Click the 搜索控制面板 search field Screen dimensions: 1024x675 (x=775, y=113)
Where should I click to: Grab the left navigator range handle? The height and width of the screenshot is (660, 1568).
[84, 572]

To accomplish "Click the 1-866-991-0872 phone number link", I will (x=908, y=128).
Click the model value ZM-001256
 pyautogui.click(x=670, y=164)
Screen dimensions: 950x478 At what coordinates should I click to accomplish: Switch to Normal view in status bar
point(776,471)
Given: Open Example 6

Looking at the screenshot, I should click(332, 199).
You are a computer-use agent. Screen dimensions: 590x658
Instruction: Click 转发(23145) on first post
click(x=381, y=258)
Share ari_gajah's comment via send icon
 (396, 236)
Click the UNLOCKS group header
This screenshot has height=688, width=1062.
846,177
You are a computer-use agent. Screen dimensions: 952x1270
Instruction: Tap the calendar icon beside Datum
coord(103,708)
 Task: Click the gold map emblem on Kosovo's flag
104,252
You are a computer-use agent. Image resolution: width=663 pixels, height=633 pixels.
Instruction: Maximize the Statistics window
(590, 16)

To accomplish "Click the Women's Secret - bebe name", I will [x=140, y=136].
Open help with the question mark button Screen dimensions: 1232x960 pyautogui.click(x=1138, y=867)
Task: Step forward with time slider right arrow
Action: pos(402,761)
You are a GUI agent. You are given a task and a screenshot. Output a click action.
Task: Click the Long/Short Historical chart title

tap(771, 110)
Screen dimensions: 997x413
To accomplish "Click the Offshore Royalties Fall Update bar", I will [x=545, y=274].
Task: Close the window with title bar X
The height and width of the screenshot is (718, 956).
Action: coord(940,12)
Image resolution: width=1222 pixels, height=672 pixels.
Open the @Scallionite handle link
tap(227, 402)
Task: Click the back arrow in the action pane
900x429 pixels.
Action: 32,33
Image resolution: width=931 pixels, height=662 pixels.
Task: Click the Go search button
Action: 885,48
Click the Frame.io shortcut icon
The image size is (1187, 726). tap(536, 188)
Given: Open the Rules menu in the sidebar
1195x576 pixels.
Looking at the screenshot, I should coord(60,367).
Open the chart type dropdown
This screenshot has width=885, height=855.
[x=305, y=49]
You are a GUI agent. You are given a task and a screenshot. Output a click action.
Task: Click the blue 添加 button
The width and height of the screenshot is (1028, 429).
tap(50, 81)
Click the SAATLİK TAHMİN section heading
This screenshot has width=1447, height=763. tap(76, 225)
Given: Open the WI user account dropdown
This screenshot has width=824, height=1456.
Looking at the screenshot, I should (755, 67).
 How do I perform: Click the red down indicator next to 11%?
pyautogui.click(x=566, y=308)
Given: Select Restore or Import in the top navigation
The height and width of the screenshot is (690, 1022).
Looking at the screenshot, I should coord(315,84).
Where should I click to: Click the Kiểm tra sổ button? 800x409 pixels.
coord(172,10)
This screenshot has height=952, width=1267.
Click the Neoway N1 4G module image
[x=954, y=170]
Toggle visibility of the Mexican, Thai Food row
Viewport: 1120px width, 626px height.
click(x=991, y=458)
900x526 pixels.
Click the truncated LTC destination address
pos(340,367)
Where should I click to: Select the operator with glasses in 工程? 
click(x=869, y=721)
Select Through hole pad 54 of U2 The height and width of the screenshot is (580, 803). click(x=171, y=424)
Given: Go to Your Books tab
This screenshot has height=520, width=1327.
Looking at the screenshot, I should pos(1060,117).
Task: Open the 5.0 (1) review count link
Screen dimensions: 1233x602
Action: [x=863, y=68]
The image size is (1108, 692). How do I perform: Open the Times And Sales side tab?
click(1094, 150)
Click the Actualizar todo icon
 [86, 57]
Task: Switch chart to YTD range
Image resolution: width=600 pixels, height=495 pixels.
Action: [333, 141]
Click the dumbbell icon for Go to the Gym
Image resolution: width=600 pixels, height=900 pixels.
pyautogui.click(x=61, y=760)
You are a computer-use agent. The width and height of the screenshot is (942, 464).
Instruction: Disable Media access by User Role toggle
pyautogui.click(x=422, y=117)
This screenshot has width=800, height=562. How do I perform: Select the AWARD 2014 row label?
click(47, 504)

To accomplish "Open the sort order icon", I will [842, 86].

→ WHAT YOU SHOULD DO: Search the entries for the word "computer" and show every line that has it.

→ ANSWER:
You are a computer-use agent. Screen dimensions: 590x658
You are a computer-use agent. Screen dimensions: 952x1270
You are a computer-use agent. Image resolution: width=663 pixels, height=633 pixels.
You are a computer-use agent. The width and height of the screenshot is (942, 464).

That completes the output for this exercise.